Но Шереметев громко стукнул по столу все тем же бокалом оловянным. Сам, с выпученными оловянными глазами, смотрел куда-то в угол:
- Не вякай! Убил - отвечу! Не убил, а токмо ранил - он ответит. Хватит нам под самозванцем жить. Пыткой страшной, лютой попытаем Шведа. Все он нам расскажет, доподлинную правду из него изымем.
Данилыч и Аникита засуетились, забегали. Принесли и льда, и тряпок чистых, чтоб голову ими обвить, уксус принесли, давали нюхать, терли ему грудь, и наконец вздох облегчения раздался одновременно со вздохом раненого.
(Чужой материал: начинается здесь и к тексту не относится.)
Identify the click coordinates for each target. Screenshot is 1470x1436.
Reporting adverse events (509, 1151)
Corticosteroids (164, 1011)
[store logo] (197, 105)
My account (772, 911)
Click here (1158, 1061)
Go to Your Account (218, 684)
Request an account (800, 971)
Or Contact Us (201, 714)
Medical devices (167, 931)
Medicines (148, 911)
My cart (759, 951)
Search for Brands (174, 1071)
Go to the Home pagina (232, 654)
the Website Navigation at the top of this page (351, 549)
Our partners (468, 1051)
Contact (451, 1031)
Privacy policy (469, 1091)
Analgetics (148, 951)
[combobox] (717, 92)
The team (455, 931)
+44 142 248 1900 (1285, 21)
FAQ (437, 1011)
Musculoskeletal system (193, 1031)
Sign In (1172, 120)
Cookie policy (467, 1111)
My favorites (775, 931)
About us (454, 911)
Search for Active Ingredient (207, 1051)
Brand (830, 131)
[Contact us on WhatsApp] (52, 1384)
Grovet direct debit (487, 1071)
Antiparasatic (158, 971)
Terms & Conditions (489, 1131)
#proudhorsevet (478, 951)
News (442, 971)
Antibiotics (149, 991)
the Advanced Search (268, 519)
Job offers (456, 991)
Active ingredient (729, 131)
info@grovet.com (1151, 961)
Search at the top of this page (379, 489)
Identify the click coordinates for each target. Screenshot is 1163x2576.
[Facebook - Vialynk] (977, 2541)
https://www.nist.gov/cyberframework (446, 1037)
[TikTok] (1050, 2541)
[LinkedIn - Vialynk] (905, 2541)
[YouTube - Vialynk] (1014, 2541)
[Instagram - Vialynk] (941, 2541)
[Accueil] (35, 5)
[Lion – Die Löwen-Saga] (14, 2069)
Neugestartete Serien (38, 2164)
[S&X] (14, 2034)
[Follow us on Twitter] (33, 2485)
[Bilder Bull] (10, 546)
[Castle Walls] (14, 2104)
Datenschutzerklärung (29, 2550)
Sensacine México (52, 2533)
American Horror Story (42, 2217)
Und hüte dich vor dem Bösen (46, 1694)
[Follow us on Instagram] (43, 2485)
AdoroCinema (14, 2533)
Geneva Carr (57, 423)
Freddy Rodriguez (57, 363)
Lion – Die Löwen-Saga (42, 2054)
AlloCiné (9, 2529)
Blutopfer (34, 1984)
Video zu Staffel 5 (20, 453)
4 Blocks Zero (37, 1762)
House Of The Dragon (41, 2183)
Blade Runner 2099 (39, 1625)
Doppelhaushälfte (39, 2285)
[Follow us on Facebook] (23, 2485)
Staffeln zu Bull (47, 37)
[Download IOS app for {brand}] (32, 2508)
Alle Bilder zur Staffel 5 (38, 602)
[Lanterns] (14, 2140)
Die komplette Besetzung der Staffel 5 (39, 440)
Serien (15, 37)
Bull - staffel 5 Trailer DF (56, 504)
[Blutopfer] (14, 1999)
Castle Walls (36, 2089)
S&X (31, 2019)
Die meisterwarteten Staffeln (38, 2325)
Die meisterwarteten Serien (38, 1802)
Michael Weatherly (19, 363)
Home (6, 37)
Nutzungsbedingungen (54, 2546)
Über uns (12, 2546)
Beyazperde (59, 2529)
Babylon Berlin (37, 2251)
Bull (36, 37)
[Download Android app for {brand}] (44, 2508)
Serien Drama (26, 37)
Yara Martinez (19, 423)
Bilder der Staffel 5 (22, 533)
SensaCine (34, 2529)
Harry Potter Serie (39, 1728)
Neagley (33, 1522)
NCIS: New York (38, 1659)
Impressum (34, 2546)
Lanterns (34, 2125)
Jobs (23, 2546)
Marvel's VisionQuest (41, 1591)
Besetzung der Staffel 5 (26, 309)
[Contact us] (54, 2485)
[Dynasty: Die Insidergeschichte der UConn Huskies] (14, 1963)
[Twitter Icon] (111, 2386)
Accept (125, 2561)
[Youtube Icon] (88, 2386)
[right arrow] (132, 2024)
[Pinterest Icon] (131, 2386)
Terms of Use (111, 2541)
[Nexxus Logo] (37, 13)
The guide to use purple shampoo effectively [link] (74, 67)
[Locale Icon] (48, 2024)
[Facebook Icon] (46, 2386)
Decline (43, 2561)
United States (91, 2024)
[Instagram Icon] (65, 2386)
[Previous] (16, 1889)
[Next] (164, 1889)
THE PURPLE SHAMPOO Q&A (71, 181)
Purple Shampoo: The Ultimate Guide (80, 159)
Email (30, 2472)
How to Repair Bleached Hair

Лже-Петр открыл глаза, покрутил ими в разные стороны, как филин, и довольно отчетливо сказал:
- Что, изменники, убить меня хотели? Да я ж вас... колесую...
Но договорить Лже-Петру не дали. Алексашка и Репнин уж крутили ему руки, приподнимали с натугой большое его тело на тяжелое, с высокой спинкой кресло, Борис же Петрович голосом гремел в сенях, требуя от холопов, чтобы скорей из каретника или с конюшни тащили вожжи. Приказание такое было исполнено немедля, притащили и жаровню с рожном железным и огромными клещами - все, как воевода приказал. Угли в жаровне, правда, нужно было ещё хорошенечко раздуть, чем и занялся Данилыч. Вести допрос собрался сам Борис Петрович. Морщился, ибо дело на плечи взваливал свои нешутейное, да и не приятное совсем, но зело таки нужное.
Лже-Петр, связанный по рукам и ногам, на страшные приготовления взирал без крика, понимая, что воплями делу не поможешь, а только усугубишь беду. Только бормотал что-то себе под нос, ворочая круглыми глазами туда-сюда. Жаровня стояла прямо перед ним, и видел Шенберг, как рожон да клещи, как бы впитывая в себя огонь углей, становятся все краснее, ярче. Он был солдатом и, давая обещание отправиться в Россию, предполагал и такой для себя исход. Радовало майора сейчас лишь одно: он погубил под Нарвой русских, и теперь любимый его король войдет на земли московитов смелой, твердой своей ногой.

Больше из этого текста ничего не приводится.